▶ _Work request_
How many of the lines below contain "value"? Reply with only that figure.

▶ _Task material_
=== Begin Enclosure ===
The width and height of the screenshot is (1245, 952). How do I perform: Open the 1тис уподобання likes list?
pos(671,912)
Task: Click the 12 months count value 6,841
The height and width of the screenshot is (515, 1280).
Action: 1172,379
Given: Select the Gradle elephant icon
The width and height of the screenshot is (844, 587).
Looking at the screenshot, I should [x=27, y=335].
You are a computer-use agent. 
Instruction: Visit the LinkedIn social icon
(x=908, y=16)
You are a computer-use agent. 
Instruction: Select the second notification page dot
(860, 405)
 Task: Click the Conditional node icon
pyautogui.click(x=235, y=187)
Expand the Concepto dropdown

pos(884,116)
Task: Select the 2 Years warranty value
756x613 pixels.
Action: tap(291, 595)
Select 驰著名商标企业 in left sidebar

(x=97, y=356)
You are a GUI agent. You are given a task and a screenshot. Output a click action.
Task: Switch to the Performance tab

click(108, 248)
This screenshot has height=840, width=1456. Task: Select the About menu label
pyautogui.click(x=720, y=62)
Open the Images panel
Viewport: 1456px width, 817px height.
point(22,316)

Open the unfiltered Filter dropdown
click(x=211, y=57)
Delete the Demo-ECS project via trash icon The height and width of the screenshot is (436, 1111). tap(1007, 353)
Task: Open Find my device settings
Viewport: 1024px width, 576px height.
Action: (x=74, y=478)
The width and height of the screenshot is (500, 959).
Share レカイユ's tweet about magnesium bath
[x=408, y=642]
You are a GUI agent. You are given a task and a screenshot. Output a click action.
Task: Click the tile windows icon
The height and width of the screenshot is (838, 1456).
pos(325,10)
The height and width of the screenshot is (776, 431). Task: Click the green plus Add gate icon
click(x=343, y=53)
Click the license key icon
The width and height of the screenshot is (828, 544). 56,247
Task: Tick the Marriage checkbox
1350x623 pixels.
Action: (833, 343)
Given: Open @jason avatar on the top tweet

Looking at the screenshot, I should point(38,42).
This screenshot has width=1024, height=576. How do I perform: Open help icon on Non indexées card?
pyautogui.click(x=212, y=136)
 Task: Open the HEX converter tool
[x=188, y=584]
=== End Enclosure ===
▶ _Response_
2